_DATA UNDER STUDY_
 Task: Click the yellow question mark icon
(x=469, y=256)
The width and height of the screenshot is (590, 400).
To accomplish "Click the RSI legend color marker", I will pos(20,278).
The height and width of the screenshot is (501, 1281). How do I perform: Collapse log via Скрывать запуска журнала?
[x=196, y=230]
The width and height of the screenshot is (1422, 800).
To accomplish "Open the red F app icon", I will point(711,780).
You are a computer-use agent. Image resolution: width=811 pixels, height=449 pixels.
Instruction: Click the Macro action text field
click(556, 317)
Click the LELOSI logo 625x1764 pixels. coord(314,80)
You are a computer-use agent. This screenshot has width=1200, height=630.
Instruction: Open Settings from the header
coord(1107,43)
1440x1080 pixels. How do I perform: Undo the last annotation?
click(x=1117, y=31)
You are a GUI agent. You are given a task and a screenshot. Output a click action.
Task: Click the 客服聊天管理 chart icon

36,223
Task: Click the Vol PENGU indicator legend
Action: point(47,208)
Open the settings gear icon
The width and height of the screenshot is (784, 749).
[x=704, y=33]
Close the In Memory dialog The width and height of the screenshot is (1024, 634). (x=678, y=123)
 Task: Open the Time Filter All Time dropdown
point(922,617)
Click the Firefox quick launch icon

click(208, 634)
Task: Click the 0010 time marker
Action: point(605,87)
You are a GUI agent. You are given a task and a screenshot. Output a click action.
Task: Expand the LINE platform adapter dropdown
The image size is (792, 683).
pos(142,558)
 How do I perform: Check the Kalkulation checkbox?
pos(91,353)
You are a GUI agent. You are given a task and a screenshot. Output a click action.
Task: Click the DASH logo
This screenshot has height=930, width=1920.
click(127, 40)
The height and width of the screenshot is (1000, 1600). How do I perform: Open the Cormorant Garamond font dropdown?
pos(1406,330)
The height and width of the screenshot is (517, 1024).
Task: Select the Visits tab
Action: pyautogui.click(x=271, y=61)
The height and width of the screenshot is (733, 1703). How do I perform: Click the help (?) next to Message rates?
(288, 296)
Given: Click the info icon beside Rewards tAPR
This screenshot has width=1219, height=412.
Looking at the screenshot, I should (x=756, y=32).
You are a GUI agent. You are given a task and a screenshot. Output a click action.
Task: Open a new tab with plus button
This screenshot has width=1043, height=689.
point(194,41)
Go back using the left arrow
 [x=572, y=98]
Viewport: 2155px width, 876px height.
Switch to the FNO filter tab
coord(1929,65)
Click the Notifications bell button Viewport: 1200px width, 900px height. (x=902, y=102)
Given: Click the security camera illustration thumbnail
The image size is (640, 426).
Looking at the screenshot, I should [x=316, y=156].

_PROBLEM TO WORK ON_
Where a line of the records has the string "accomplish", copy that line.

_ANSWER FOR THIS EXERCISE_
To accomplish "Click the RSI legend color marker", I will pos(20,278).
To accomplish "Open the red F app icon", I will point(711,780).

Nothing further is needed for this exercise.